## Set exercise
How many lines of the material below contain the string "Task"? Reply with the number only.

## Dataset excerpts
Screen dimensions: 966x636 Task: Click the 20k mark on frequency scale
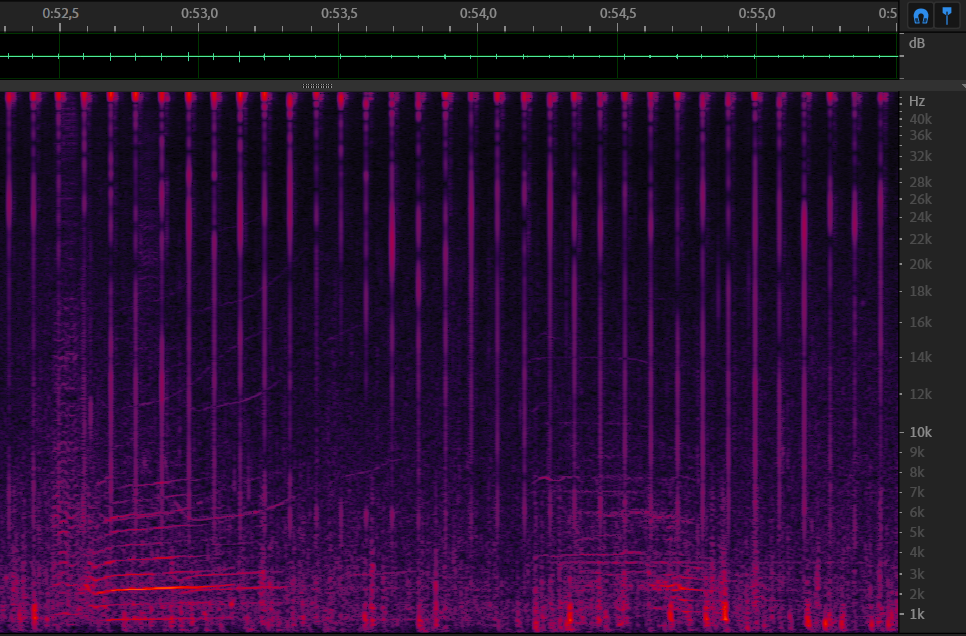click(919, 264)
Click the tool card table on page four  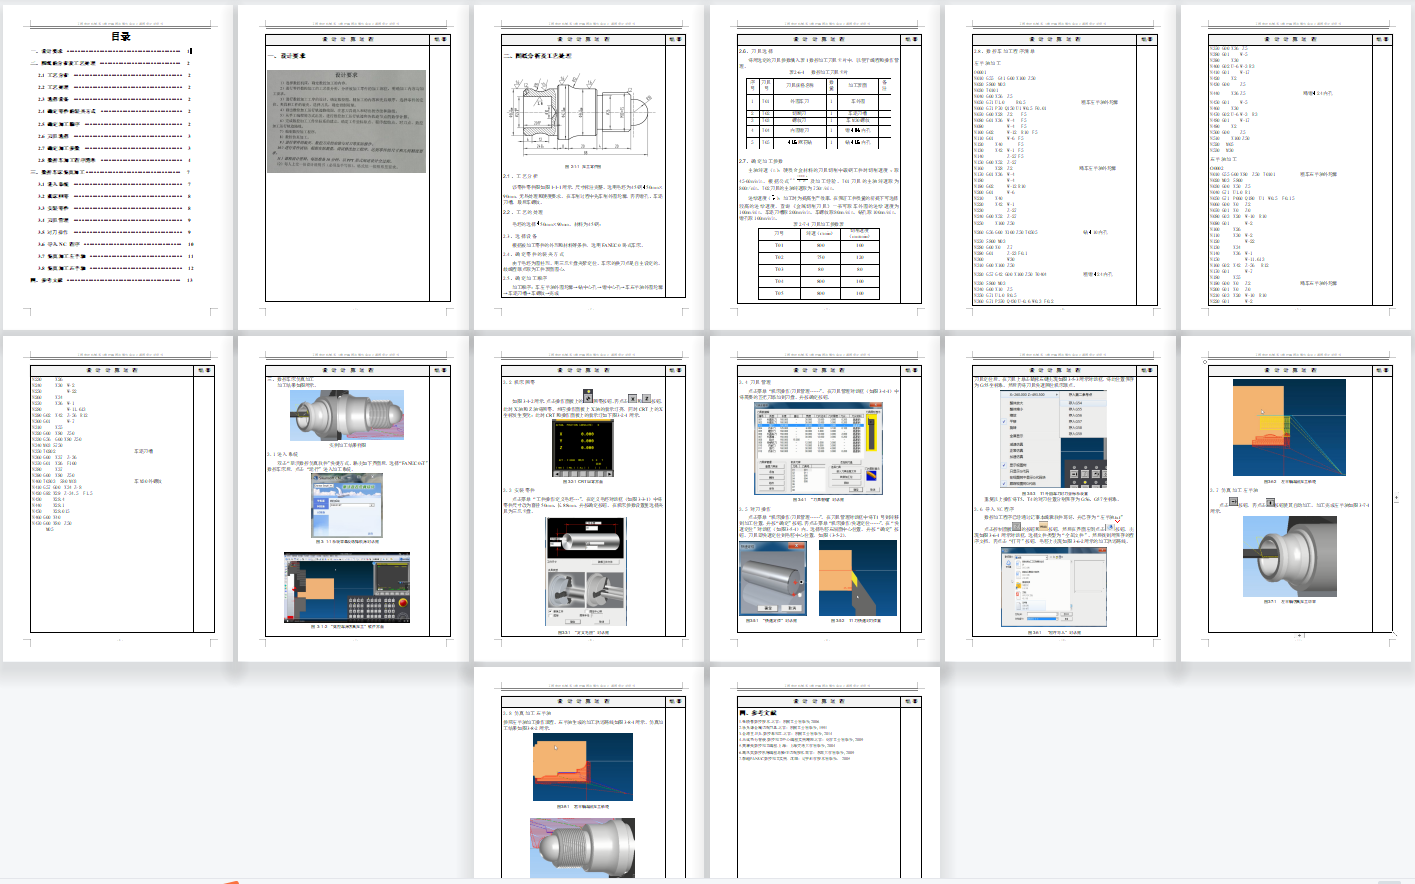tap(820, 112)
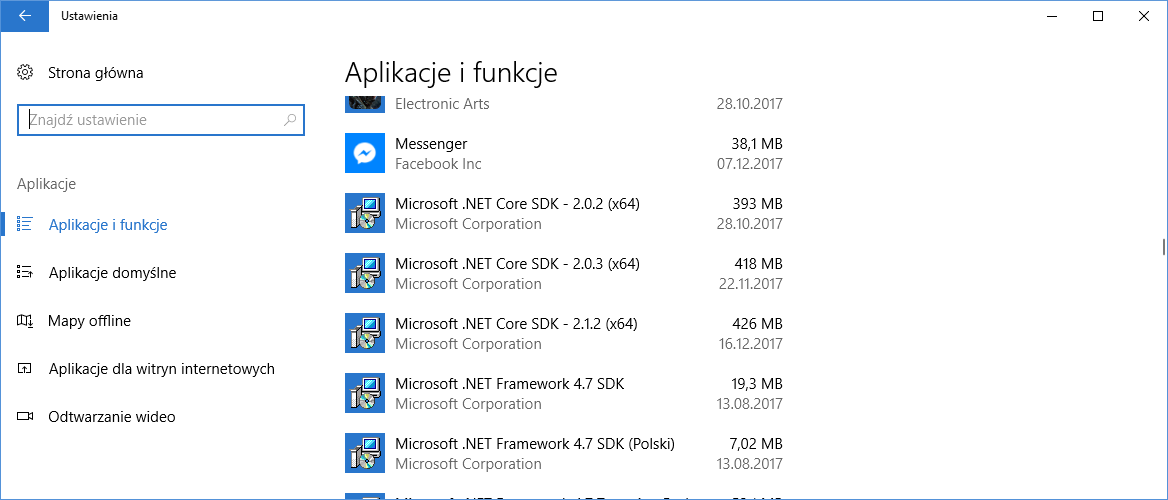Maximize the Ustawienia window
The height and width of the screenshot is (500, 1168).
[1097, 16]
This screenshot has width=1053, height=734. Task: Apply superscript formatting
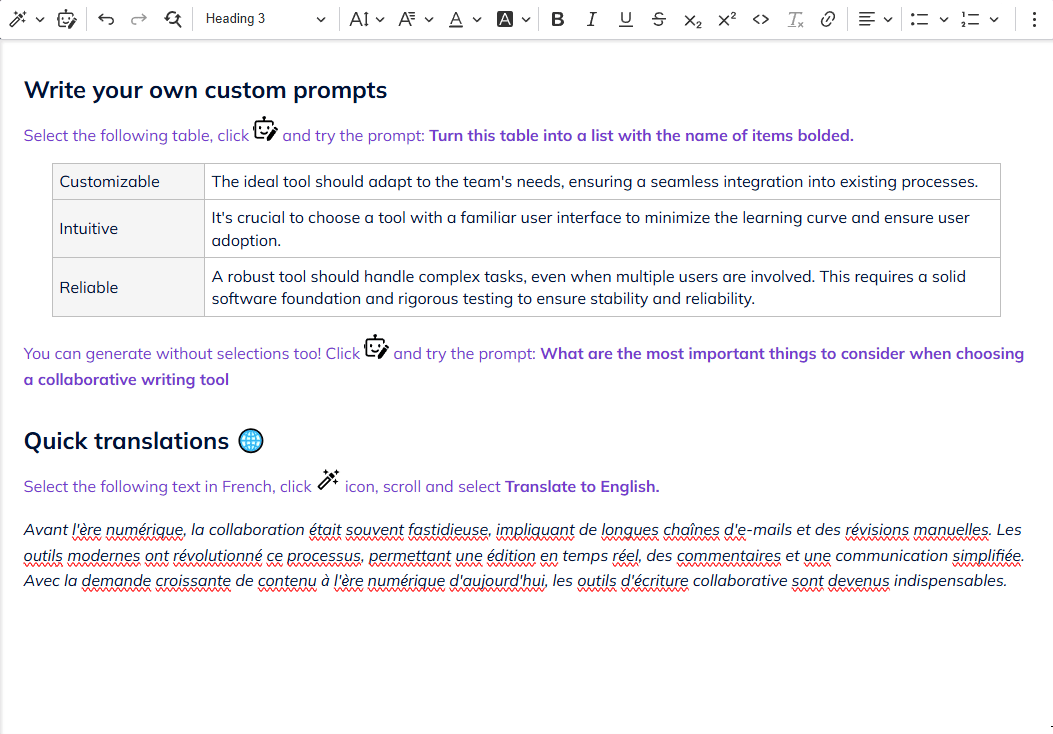(x=727, y=19)
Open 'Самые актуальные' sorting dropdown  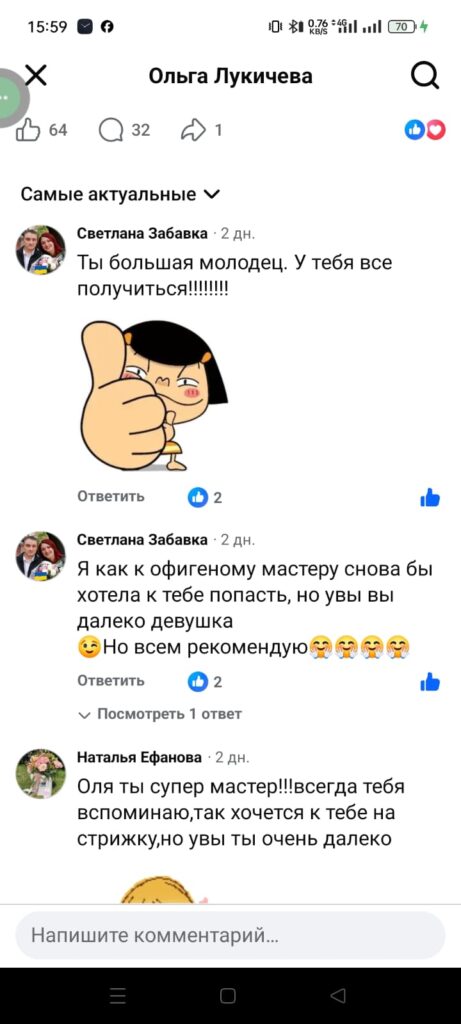pos(121,195)
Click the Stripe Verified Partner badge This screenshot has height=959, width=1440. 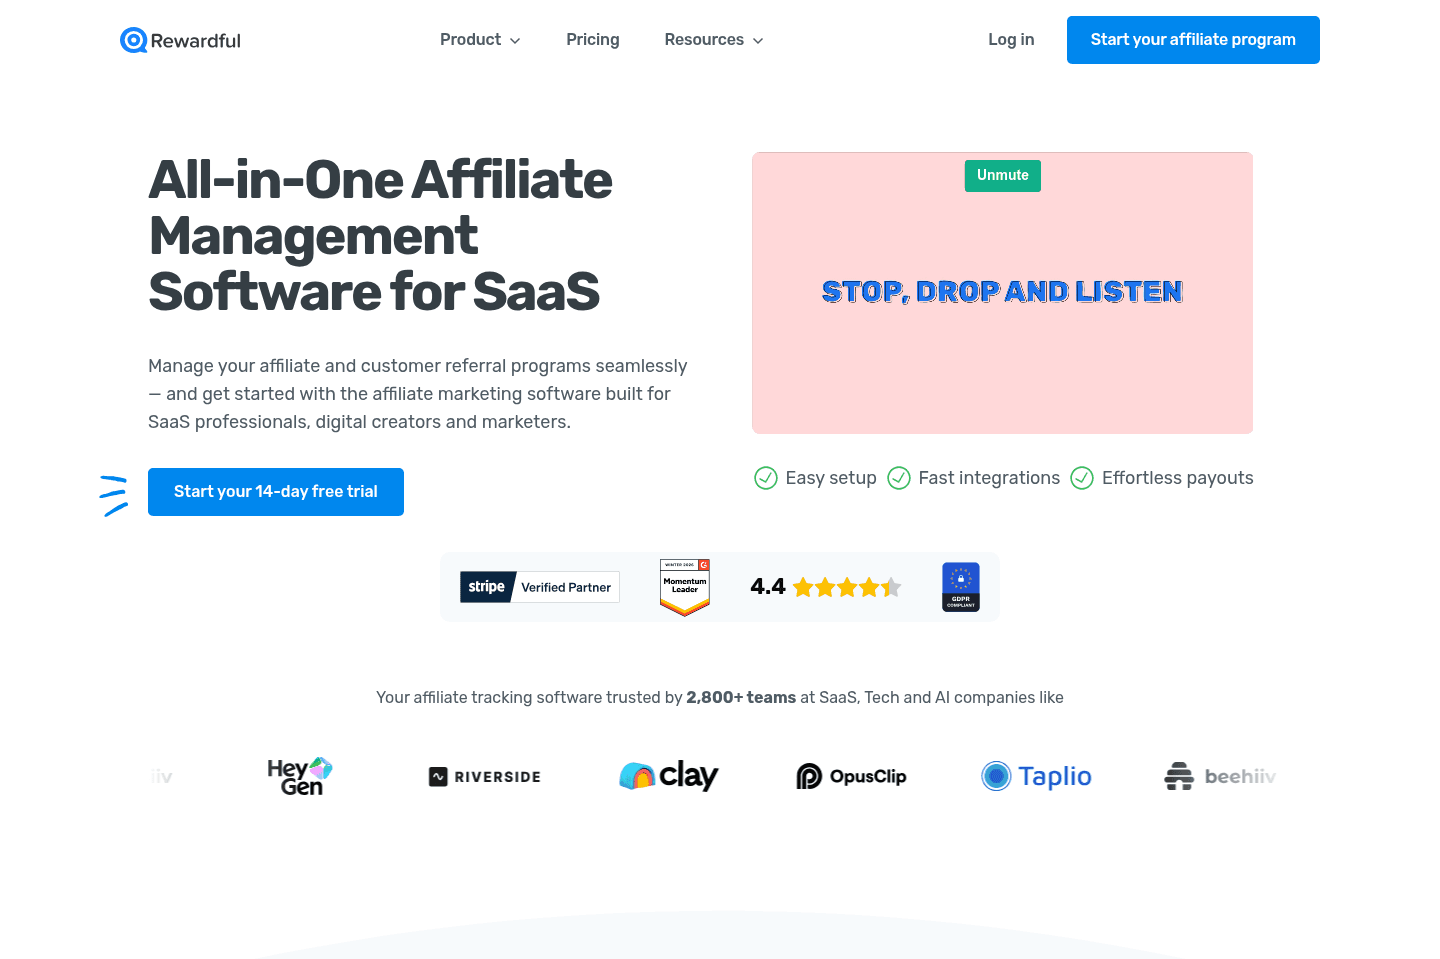click(540, 587)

## Correct result
2